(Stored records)
— begin —
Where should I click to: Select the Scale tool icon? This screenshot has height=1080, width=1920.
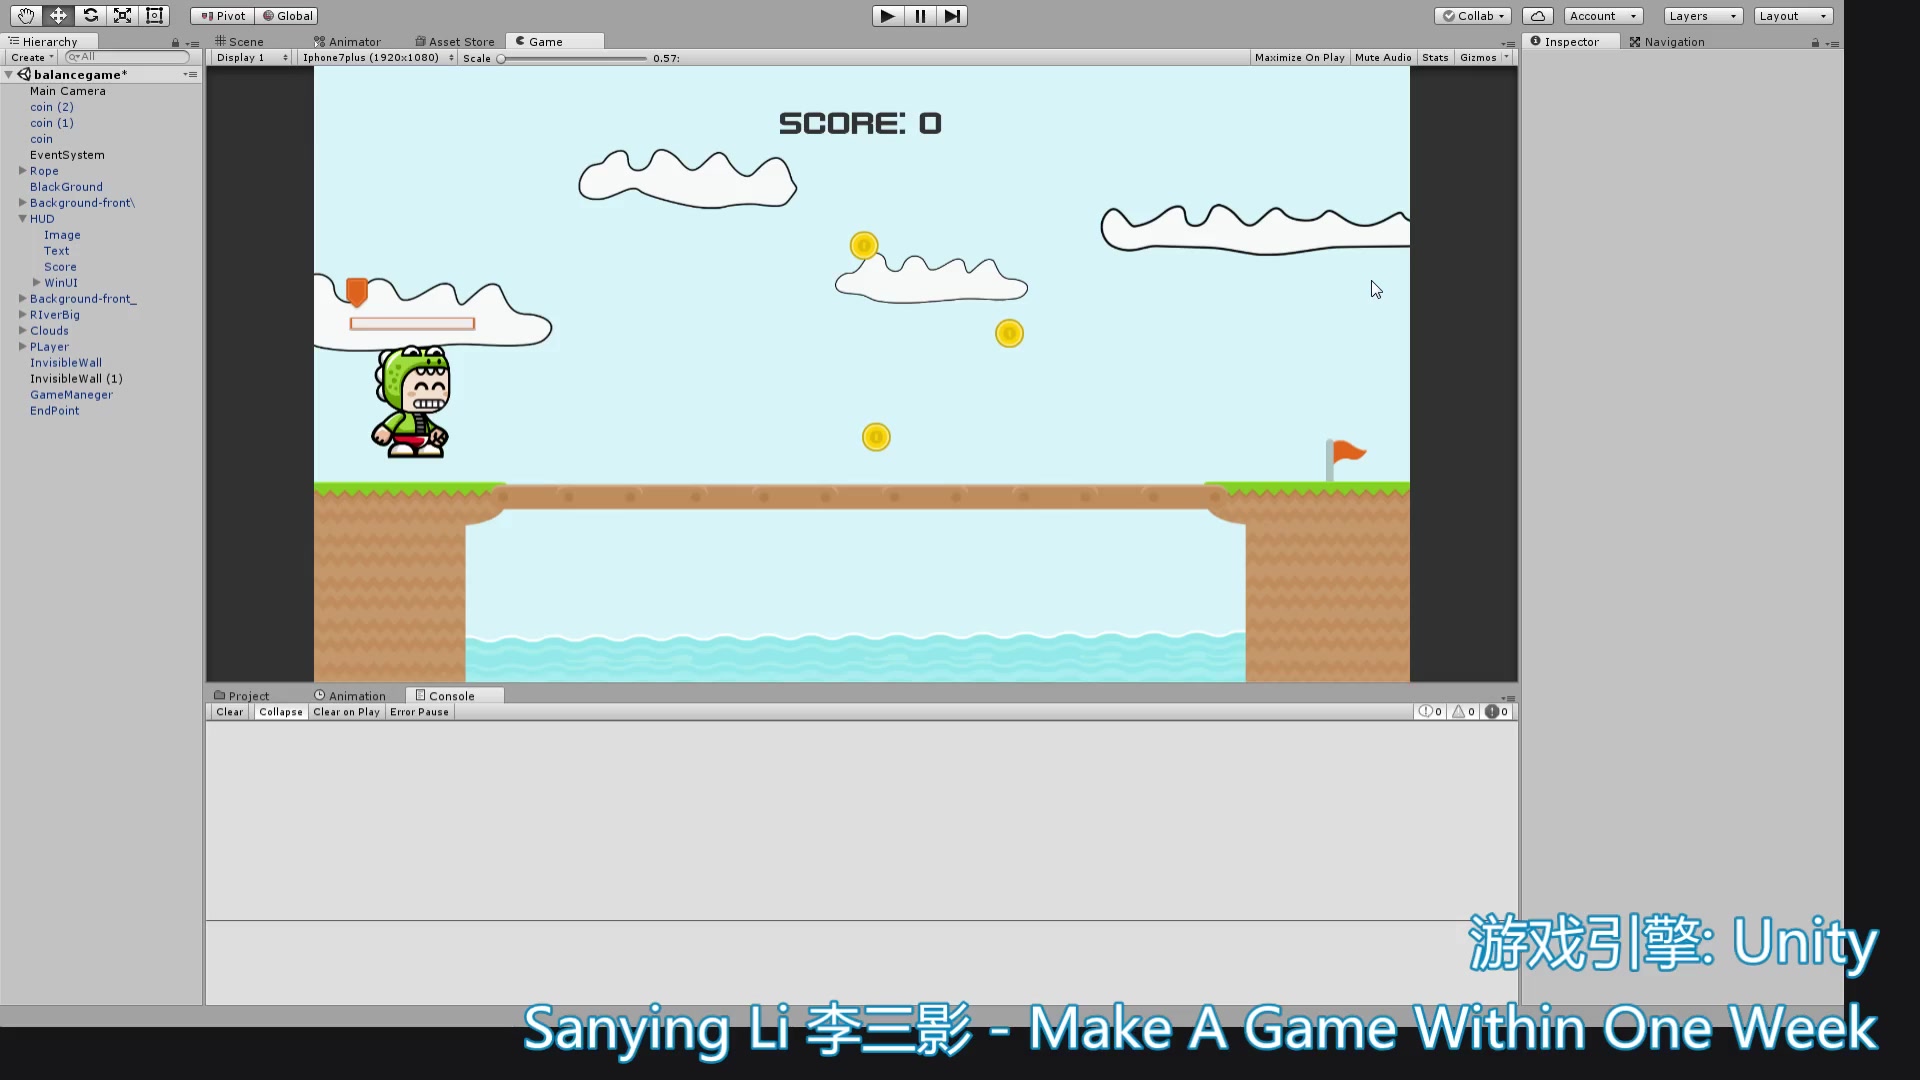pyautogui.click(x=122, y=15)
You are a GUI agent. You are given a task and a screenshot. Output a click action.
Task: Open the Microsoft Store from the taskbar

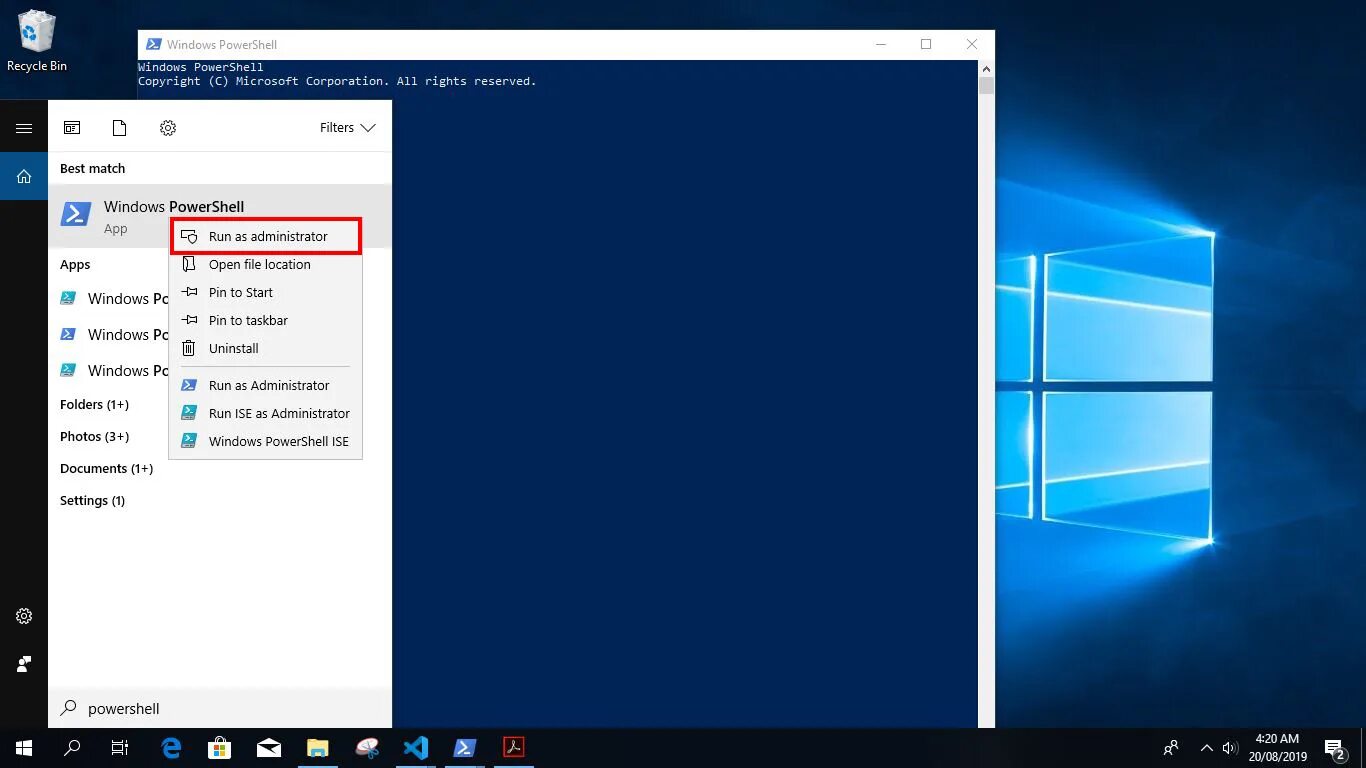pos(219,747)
— end —
Update the records by replacing each occurrence of "screenshot" with "screen capture" and leaving every other word unchanged. Omit the pictures from your reproduction.

Where should I click to: Select the Scale tool icon? This screen capture has height=1080, width=1920.
pyautogui.click(x=122, y=15)
You are a GUI agent. You are given a task and a screen capture. Output a click action.
Task: Open the Microsoft Store from the taskbar

pos(219,747)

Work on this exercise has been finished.